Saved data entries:
* * * *
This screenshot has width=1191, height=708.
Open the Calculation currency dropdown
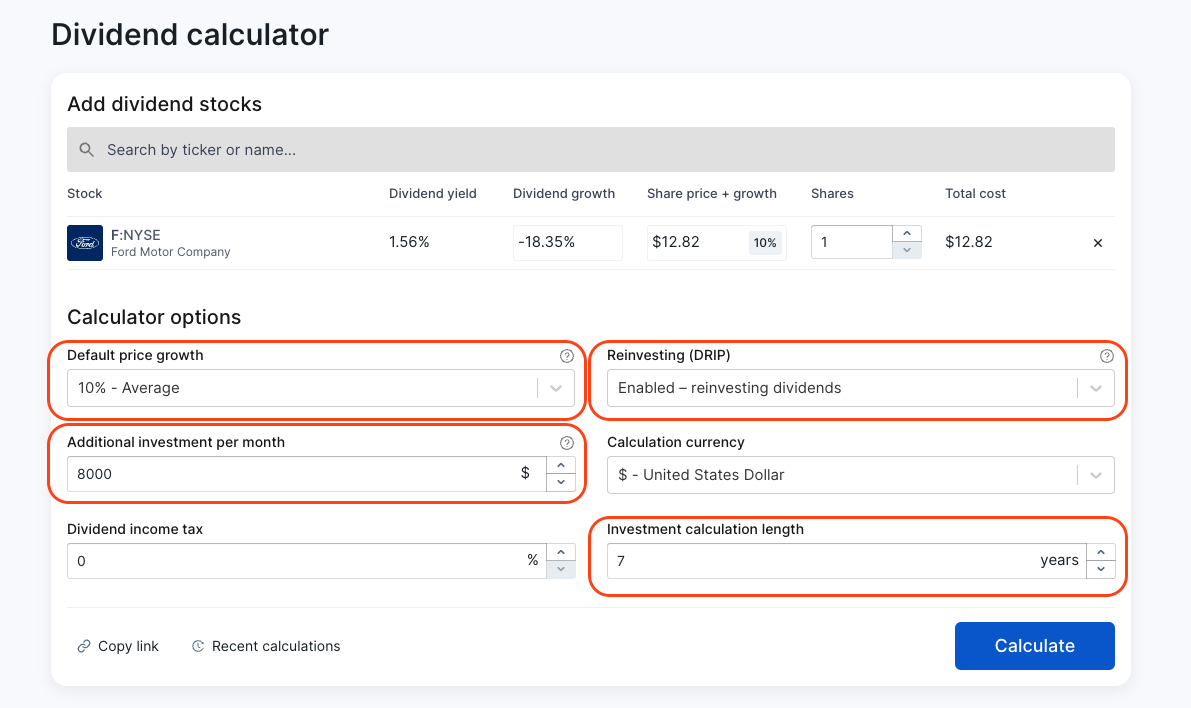1095,475
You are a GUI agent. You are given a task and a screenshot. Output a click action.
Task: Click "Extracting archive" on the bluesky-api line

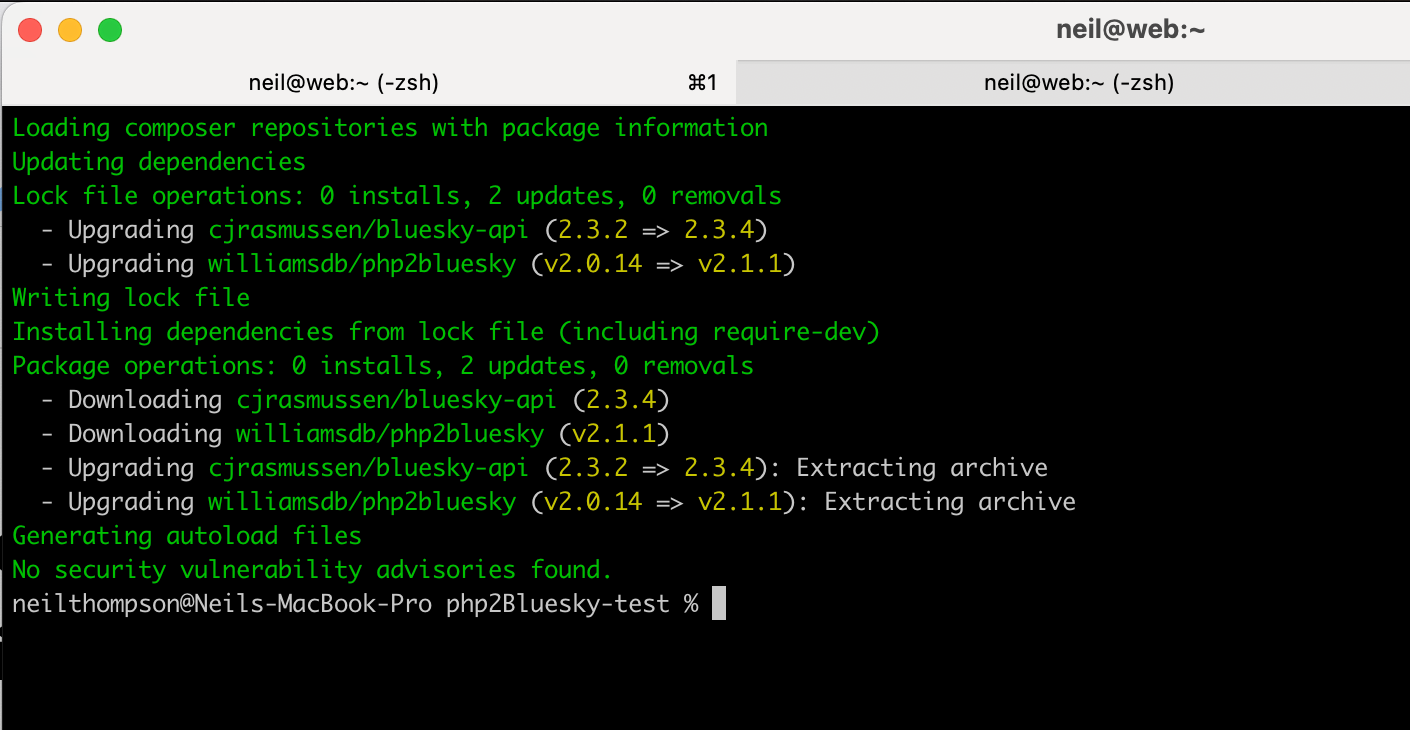[x=921, y=468]
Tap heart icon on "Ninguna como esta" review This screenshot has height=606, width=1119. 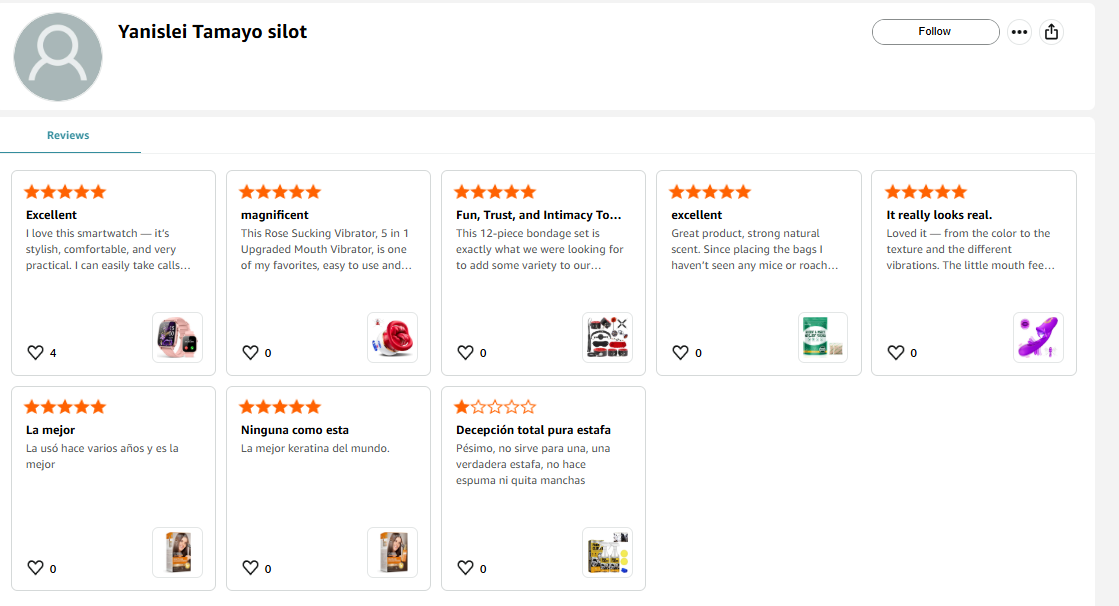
* * * *
Work task: Retype the lines exactly as they appear, beginning with the line that contains "Open the Calculation currency dropdown" and ending with the final line of the entries, and omit the pictures.

Exercise solution:
Open the Calculation currency dropdown
1095,475
You are a GUI agent. You are given a task and a screenshot. Output a click action.
Task: Click "Extracting archive" on the bluesky-api line

[x=921, y=468]
Tap heart icon on "Ninguna como esta" review This screenshot has height=606, width=1119. 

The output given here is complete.